Fig. 1: Schematic overview linking genetic expression and gradient analyses.

A The median gene expression profiles for 16651 genes were calculated across 200 cortical nodes using Schäefer-200 parcellation. Due to the limited availability of data, we focused on left hemisphere, where gene expression data are available for all six donors. B Microstructural (derived from MT maps) and functional (derived from rs-fMRI) gradients were calculated across the same 200 nodes (for Schäefer 300, 400 parcellations, see Fig. S2) as the gene expression analysis. Color maps represent gradient values. C PLS regression analysis was performed with gene expression profiles as predictors and cortical changes as response variables for n = 10,000 permutations. D PLS assigns weights to each gene indicating its contribution to the overall model for each component.

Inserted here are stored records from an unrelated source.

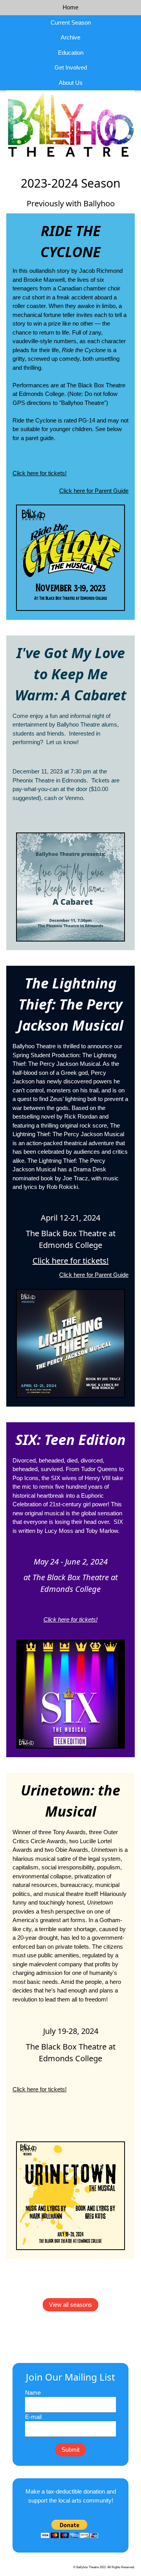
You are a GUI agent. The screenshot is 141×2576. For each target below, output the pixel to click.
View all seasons (70, 2304)
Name (33, 2392)
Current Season (71, 22)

Bootstrapped standard errors were derived and the gene weights were Z-transformed and corrected for multiple comparison using FDR inverse quantile transform correction to account for winners curse. E Genes that were significant after FDR correction (z-score > 1.96) were enriched for tissue types. Genes in PLS component 1 showed significant enrichment; these genes (Table S1 for top ranked 200 genes) are preferentially expressed within occipital and prefrontal brain regions, corresponding to visual and fronto-parietal networks (Yeo7 network). F FC within-network dispersion in the fronto-parietal network (FPN). Red dots, blue dots and the shaded areas represent the dispersion of principal gradients for pre- and post-training sessions, respectively. The shaded area for the post-training session (blue) is larger than that for the pre-training session (red), indicating that the nodes representing functional connectivity similarity within the FPN network are more spread-out after training (i.e. higher network segregation). For 3D illustration see Fig. S1.